ACTIVITY
Which lines of the entries contain the string "profile"? Copy each of them.
※
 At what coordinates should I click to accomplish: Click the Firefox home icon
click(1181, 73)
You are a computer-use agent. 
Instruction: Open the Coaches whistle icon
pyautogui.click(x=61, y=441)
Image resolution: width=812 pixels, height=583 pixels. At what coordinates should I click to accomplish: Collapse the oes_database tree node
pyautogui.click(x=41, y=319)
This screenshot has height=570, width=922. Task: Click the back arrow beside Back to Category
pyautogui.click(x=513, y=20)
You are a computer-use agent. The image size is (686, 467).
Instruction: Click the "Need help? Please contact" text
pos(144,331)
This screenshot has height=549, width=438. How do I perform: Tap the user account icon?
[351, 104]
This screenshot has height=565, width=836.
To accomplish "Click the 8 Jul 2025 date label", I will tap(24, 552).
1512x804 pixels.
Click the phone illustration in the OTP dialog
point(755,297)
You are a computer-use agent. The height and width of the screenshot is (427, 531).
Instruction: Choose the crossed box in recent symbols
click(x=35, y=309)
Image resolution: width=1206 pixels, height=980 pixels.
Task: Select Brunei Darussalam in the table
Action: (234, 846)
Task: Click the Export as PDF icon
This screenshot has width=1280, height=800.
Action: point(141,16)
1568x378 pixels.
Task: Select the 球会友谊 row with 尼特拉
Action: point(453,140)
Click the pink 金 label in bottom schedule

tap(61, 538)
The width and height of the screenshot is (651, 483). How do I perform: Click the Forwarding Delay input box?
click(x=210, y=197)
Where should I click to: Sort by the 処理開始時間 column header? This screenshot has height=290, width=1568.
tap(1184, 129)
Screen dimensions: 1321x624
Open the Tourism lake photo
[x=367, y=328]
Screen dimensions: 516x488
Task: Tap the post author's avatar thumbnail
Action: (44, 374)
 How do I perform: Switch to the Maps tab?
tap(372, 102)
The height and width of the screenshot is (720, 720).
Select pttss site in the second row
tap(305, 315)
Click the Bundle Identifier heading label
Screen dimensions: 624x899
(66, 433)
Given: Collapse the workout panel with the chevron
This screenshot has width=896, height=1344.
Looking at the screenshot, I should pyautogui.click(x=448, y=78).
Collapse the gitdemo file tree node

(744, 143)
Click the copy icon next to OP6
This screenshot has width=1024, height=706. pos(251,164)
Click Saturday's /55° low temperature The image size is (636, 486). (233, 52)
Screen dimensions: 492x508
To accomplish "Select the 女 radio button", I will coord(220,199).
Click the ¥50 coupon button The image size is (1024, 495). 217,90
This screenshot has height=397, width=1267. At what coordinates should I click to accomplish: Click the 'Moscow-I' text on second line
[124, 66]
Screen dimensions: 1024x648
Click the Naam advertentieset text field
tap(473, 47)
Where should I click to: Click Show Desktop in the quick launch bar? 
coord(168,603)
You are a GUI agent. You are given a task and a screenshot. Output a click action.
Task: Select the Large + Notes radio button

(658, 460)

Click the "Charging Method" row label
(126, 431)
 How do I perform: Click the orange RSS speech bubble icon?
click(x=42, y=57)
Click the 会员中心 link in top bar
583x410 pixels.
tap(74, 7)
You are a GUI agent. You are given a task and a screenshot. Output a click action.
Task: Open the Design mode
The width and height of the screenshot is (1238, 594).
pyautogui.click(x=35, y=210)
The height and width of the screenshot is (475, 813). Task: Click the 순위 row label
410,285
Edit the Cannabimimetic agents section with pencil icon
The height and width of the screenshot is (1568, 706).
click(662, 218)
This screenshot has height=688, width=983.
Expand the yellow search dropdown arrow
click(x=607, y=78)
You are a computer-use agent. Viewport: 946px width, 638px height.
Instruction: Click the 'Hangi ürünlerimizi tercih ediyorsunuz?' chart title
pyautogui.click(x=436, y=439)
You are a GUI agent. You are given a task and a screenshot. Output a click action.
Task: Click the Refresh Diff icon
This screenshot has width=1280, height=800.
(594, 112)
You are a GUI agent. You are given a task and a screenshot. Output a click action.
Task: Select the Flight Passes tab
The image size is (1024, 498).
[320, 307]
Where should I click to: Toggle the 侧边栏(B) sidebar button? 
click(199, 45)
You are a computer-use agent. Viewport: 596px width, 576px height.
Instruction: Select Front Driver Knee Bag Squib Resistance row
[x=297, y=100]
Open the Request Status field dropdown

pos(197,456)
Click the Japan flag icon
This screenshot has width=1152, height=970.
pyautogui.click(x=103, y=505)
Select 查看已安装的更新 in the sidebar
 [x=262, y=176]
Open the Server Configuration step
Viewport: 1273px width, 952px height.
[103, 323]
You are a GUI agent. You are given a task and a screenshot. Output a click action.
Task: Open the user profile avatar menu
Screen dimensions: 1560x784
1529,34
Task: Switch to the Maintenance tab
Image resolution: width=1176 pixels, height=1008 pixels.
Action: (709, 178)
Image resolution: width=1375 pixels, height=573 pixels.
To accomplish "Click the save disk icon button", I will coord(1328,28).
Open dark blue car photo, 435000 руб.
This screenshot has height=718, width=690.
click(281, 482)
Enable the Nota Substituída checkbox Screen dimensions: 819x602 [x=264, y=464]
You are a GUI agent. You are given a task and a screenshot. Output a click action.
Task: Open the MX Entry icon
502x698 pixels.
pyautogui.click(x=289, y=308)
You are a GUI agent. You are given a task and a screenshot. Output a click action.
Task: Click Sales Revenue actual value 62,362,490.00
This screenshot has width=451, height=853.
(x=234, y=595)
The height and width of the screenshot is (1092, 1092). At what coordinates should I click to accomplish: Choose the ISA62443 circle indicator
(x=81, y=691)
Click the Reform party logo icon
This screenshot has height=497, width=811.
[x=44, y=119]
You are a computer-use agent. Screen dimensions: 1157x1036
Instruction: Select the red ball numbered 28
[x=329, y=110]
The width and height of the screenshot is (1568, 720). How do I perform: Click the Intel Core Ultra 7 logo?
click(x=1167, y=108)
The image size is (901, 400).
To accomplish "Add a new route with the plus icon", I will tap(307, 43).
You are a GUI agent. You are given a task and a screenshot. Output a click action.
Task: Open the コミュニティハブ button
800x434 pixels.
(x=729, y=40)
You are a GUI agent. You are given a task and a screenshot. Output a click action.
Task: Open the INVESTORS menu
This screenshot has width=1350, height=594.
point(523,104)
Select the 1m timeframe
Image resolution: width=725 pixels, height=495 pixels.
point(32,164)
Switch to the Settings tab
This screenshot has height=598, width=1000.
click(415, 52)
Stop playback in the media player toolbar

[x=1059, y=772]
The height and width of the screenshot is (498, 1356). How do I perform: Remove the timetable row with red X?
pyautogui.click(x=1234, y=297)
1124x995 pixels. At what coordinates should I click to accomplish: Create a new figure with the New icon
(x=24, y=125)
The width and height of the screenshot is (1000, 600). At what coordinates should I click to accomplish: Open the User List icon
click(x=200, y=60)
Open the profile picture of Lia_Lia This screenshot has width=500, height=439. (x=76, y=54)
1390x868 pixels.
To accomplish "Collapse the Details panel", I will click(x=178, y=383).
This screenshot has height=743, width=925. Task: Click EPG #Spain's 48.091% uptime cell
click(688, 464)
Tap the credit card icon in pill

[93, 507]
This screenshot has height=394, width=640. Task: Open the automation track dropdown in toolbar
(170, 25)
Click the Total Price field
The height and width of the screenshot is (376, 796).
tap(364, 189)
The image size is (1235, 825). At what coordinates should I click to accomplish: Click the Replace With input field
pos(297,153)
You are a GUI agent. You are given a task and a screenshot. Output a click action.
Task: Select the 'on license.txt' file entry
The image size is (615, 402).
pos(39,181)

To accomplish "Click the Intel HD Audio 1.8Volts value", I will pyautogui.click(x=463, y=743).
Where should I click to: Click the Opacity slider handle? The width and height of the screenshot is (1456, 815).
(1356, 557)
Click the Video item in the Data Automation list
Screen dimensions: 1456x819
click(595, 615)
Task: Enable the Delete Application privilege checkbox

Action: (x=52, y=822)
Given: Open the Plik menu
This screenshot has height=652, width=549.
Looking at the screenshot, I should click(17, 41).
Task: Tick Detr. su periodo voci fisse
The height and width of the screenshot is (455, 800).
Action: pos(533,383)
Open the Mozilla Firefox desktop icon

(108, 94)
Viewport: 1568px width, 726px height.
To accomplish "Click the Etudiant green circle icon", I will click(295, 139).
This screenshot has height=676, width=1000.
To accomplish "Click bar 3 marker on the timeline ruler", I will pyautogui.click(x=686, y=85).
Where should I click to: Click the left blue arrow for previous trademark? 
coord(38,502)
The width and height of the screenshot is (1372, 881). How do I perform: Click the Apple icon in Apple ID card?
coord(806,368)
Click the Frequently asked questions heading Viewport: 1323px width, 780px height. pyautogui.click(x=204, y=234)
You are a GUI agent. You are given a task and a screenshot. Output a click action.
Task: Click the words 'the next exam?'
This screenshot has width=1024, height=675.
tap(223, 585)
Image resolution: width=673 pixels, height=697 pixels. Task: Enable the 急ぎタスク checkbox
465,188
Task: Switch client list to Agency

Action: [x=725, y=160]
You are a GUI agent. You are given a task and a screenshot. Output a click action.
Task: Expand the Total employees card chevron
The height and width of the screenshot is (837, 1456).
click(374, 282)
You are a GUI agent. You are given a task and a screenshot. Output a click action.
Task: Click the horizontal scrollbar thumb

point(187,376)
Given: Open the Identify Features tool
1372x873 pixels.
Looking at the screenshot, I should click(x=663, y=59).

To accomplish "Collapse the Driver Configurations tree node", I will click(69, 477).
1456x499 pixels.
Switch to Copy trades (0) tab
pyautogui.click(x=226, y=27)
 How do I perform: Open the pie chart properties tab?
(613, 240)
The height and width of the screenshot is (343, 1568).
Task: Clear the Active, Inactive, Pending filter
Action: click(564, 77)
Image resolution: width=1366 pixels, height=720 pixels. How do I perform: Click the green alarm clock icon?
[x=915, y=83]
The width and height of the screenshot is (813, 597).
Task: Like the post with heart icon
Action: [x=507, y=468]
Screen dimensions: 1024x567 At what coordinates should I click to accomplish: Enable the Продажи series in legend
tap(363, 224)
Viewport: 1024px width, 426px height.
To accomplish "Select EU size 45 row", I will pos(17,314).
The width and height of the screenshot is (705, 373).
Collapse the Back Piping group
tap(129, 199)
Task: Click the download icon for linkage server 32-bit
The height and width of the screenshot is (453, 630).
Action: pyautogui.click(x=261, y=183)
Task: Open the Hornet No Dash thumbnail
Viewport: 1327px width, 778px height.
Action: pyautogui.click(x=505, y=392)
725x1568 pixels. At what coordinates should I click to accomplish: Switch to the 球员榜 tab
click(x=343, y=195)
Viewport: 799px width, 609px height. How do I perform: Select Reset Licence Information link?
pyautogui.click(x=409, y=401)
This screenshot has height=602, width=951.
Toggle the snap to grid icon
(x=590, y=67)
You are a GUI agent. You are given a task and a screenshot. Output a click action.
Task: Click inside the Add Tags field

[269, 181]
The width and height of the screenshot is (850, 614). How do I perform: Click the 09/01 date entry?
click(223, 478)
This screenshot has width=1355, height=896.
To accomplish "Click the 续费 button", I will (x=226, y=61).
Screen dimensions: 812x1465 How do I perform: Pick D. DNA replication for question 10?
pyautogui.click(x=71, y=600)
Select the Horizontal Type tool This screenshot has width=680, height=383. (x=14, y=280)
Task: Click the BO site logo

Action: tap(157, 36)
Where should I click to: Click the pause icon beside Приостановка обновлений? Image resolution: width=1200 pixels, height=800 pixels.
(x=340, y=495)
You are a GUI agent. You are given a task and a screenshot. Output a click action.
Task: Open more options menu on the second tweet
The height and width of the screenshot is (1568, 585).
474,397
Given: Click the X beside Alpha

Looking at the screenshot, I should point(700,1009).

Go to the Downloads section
※
TASK ANSWER
Task: Open the user profile avatar menu
Open the profile picture of Lia_Lia This screenshot has width=500, height=439. (x=76, y=54)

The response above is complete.